Sean Bateman (James Van Der Beek) is the atypical student on campus who is not only from a working-class family but is the younger brother of the psycho from Ellis’s other novel, “American Psycho.” He is blessed with rugged good looks, but he’s also a vampire-like student drug dealer, an habitual drug user and boozer, and an unfeeling campus sex symbol who owes the townie drug dealer, Rupert (Collins Jr.), a lot of dough from their deals that he doesn’t have and his life is made miserable by the dealer’s violent threats. Lauren Hynde (Shannyn Sossamon) is the freshman virgin co-ed whom Sean has fallen in love with, mistakenly thinking she is sending him love notes. But she’s in love with the wealthy and snobbish drama student Victor (Kip Pardue), who is vacationing in Europe. When Victor returns from Europe and fails to acknowledge her, she declares “that no one can ever know someone else” and she gets drunk planning to lose her virginity to a chatty NYU film student attending the party. Instead she awakens from her slumber to find an unknown townie screwing her and the film student filming it on his videocam, and to add to the rotten experience the townie vomits all over her. Lara Holleran (Jessica Biel) is Lauren’s sexpot bitchy blonde roommate, who loves her cocaine and luring men to have sex with her. She seizes the moment of opportunity and snags Sean for a round of sex, as she enjoys flaunting her conquest. But Sean is too bored to even enjoy the sex, as he starts thinking about his love for Lauren when in the act with Lara. When Lauren walks in on them, she ices Sean by telling him she wants no part of him. Into this odd campus mixture is thrown Paul Denton (Ian Somerhalder), who is bisexual; that is, he once went out with Lauren but couldn’t get it up. He realizes that he’s gay and that he’s madly attracted to Sean, who only uses him to borrow CD’s and smoke his pot. But Paul elicits no sympathy as a good guy, as he shows he doesn’t care much for anyone but himself. He reluctantly helps out a fellow gay student who overdoses on drugs, yet doesn’t really care about him. And, he tries to hit on a straight male even when he’s rebuffed. Paul, like everyone else in the story, is only thinking about Number One.

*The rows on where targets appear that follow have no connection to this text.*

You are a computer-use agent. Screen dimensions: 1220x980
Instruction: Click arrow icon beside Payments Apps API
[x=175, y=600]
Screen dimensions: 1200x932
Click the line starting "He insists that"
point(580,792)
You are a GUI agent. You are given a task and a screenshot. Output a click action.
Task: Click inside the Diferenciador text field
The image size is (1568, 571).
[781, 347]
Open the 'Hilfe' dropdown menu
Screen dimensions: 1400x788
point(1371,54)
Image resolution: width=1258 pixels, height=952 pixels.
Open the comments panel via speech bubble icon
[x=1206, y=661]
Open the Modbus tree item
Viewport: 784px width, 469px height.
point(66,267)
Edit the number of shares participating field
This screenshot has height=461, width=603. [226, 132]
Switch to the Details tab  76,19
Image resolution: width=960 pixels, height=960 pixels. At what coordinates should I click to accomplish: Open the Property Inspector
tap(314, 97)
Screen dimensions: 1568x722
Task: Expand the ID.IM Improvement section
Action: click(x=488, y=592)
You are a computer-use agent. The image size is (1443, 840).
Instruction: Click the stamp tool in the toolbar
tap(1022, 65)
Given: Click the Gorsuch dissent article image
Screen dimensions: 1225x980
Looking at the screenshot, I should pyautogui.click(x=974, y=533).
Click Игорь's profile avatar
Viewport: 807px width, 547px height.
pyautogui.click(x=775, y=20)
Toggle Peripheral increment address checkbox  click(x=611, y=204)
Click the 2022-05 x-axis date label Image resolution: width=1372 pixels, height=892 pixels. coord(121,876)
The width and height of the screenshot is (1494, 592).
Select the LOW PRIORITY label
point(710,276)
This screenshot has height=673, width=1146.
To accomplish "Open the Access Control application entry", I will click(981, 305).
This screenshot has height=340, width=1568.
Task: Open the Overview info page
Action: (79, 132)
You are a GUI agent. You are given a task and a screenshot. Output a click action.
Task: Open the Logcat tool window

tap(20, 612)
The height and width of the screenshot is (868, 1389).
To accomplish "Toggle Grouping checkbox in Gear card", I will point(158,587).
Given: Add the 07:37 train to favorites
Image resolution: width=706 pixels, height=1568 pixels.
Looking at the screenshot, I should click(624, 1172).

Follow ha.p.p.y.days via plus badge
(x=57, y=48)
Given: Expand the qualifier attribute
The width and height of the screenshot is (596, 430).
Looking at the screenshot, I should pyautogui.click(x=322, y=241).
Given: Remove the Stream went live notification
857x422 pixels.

The film has the dizzying effect of having the action flow in reverse, and it then crosses backward and forward in time by ignoring any logical order until it concludes by coming back to the opening scene at the party. The filmmaker has Lauren and the film student walking backward out of the bedroom and into the party during that opening scene. The story then goes into flashback and picks up with someone pining out loud that his “life lacks forward momentum.” The stories that follow then try to shock, but instead act as a turn off to getting involved with these brats. The students had zero personalities and just seemed like spoiled children of the privileged, who are venting over nothing at all and in the process sound so shrill and empty. It was hard to warm up to anyone, but I believe the rich can always attract interest because many in America dream what it must be like not to have money troubles and live out such an affluent lifestyle.

The film came together in one brilliant scene, where the vacuous Victor recaptures his travels through Europe by reading his postcards sent home which are visualized and given a voiceover treatment telling about his whirlwind travels to all the common European spots of interest, his superficial sightseeing tours, his unfeeling relationships and a series of casual sex adventures, as he conveys how empty he is and how lacking in spirit is his life. That brief scene imaginatively captured in total what the remainder of the film had so much difficulty saying about all the characters, and as far as I’m concerned gave the film the edge it otherwise couldn’t register without being repulsive.